** START **

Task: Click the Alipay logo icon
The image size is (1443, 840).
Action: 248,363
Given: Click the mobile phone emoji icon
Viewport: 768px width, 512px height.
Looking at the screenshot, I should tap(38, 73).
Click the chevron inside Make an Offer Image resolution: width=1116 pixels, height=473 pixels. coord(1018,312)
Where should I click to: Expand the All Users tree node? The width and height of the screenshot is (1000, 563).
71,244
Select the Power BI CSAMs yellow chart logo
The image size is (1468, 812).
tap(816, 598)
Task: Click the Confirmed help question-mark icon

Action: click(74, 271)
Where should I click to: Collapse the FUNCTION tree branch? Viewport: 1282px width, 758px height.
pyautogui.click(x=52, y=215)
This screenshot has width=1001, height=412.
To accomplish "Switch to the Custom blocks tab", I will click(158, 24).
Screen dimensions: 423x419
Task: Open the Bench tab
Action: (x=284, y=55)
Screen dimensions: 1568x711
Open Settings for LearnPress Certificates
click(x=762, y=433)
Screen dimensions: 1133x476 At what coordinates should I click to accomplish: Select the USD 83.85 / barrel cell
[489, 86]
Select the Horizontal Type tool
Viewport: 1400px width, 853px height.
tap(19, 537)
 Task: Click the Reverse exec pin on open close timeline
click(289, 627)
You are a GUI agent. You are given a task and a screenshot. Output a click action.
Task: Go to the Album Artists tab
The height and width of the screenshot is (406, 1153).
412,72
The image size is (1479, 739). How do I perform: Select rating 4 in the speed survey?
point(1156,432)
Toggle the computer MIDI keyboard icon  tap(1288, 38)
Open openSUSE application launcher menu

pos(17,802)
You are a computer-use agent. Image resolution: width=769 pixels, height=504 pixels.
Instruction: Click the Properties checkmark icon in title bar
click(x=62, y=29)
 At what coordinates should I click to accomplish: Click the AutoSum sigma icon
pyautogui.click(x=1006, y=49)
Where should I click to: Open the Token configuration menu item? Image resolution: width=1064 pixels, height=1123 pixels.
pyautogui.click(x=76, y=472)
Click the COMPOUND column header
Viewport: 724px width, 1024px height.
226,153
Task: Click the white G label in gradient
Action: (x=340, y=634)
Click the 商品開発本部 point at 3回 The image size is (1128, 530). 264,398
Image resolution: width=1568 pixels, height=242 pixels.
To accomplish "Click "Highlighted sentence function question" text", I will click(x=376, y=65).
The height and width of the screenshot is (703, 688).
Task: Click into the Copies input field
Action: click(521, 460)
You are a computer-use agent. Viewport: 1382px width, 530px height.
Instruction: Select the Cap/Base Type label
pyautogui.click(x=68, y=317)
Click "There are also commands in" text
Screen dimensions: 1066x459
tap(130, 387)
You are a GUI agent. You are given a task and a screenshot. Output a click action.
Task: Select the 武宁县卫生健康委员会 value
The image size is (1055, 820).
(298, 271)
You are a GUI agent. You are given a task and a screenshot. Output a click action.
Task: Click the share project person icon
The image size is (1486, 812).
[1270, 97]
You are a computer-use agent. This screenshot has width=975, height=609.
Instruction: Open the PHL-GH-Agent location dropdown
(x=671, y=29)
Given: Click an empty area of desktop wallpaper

** END **

- SET PROBLEM
Gather every line of the rows above that contains the word "accomplish", matching case exactly.

- RESPONSE TO THE EXERCISE
To accomplish "Switch to the Custom blocks tab", I will click(158, 24).
Screen dimensions: 1133x476 At what coordinates should I click to accomplish: Select the USD 83.85 / barrel cell
 At what coordinates should I click to accomplish: Click the AutoSum sigma icon
To accomplish "Click "Highlighted sentence function question" text", I will click(x=376, y=65).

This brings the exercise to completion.